# WORK TO BE COMPLETED
Quote the lines between the one containing "Click the Dial patterns wizards button" and the one containing "Instruction: Click the Kotsovolos logo", both included, copying them word for word from the listing below.

# PROVIDED MATERIAL
# # # # #
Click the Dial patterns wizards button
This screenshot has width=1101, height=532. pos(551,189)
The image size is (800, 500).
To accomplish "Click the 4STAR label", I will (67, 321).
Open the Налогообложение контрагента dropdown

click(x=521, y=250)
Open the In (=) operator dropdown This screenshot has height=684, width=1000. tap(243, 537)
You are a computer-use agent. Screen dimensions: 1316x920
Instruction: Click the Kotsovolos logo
# # # # #
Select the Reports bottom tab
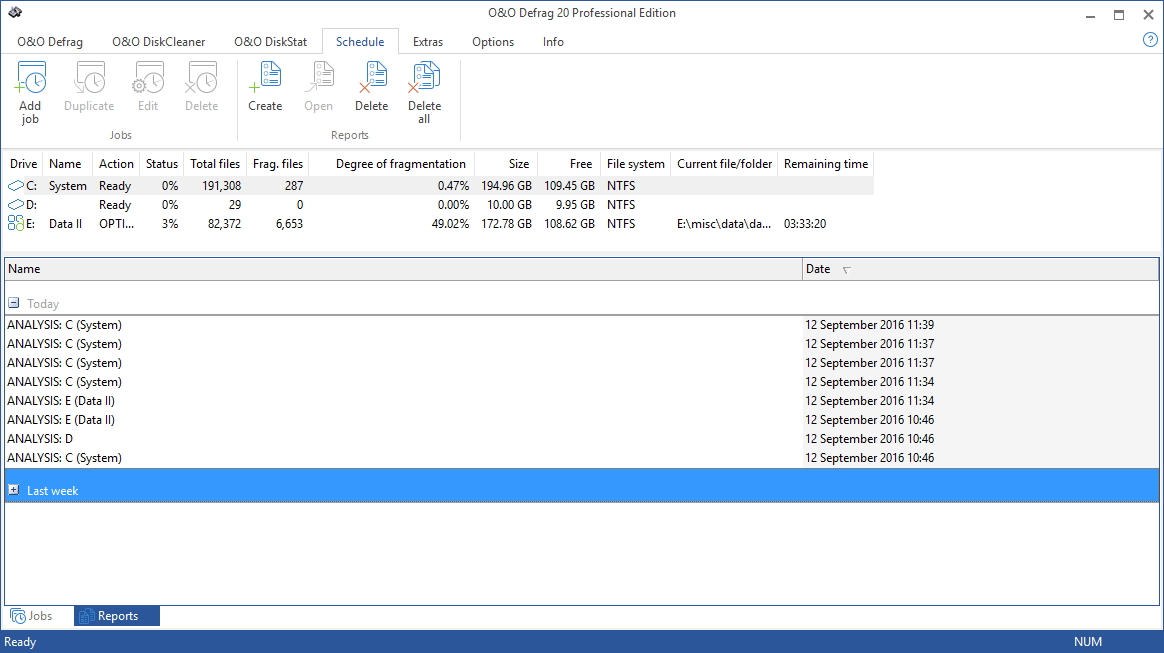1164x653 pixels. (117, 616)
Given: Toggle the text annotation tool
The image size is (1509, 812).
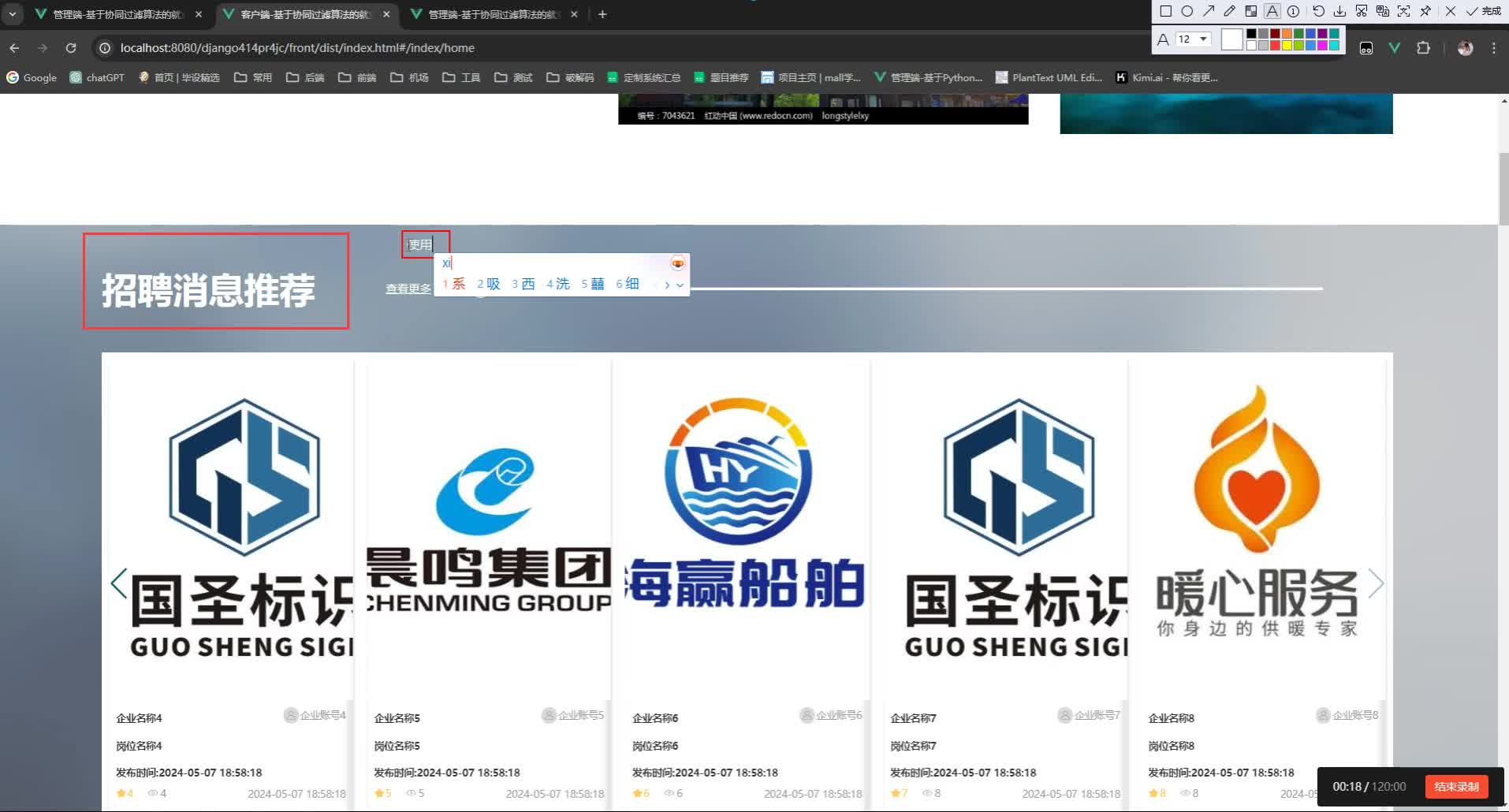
# # # # #
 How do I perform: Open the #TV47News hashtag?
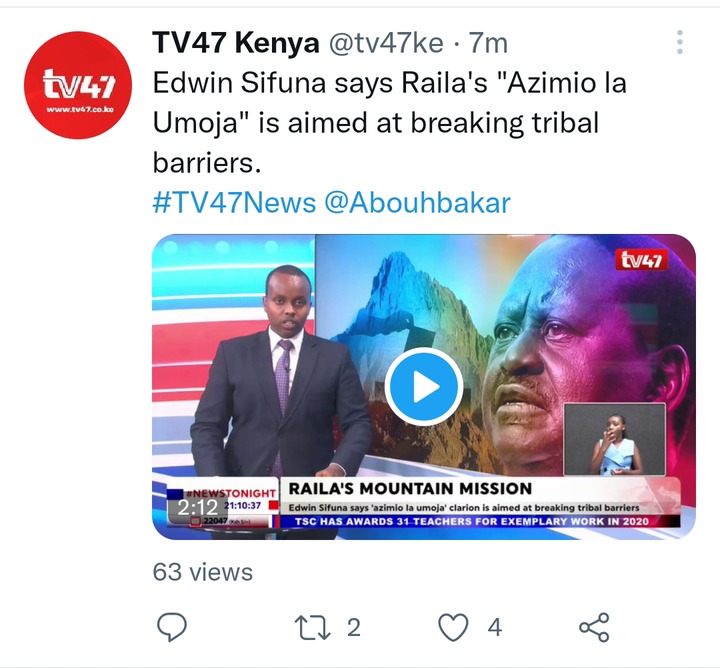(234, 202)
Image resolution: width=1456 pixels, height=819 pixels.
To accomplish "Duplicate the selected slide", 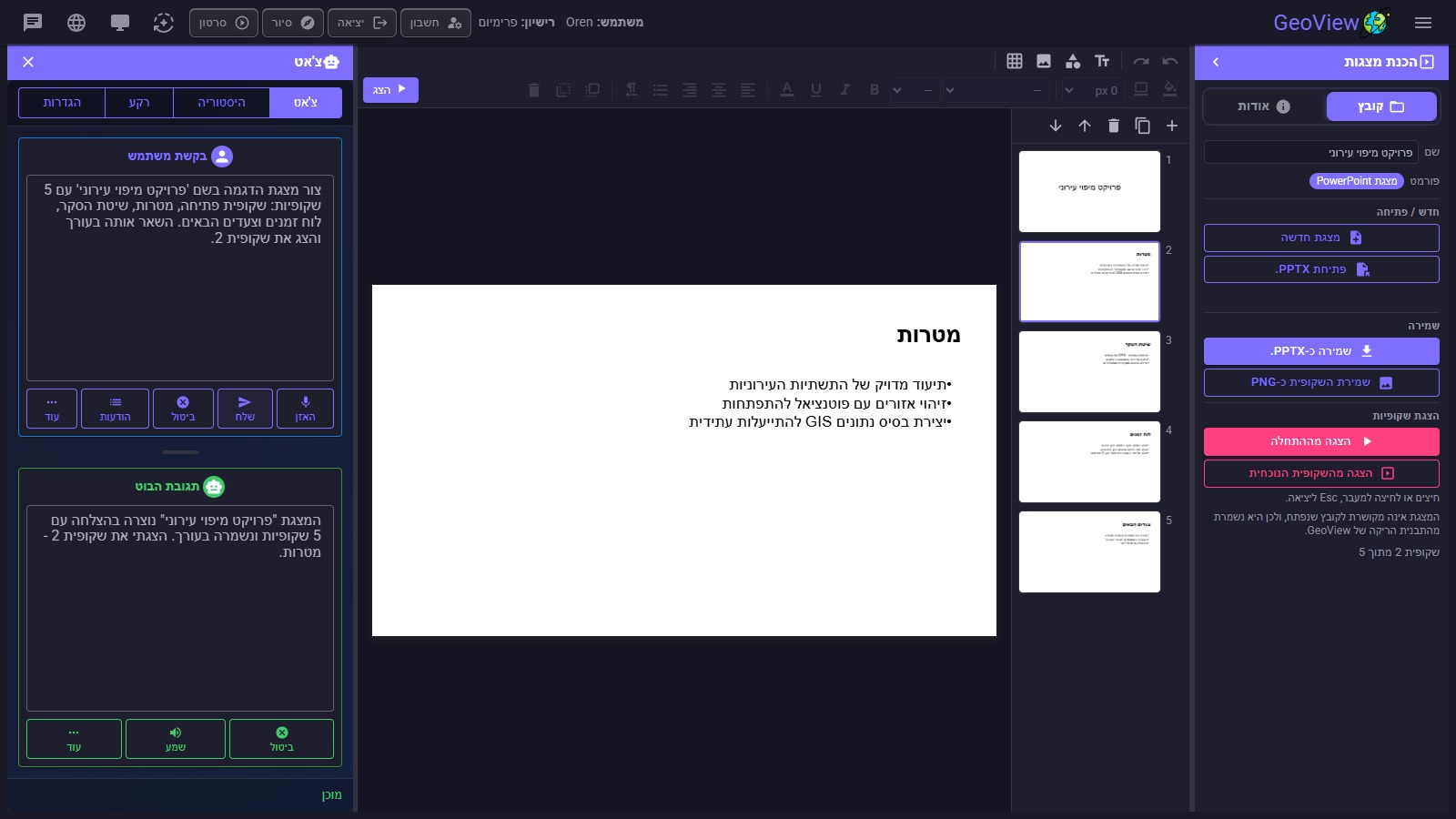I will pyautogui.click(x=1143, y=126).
# # # # #
# SOLUTION TO THIS EXERCISE
Click the Dial patterns wizards button
This screenshot has width=1101, height=532. pos(551,189)
The image size is (800, 500).
To accomplish "Click the 4STAR label", I will (67, 321).
Open the Налогообложение контрагента dropdown

click(x=521, y=250)
Open the In (=) operator dropdown This screenshot has height=684, width=1000. tap(243, 537)
You are a computer-use agent. Screen dimensions: 1316x920
Instruction: Click the Kotsovolos logo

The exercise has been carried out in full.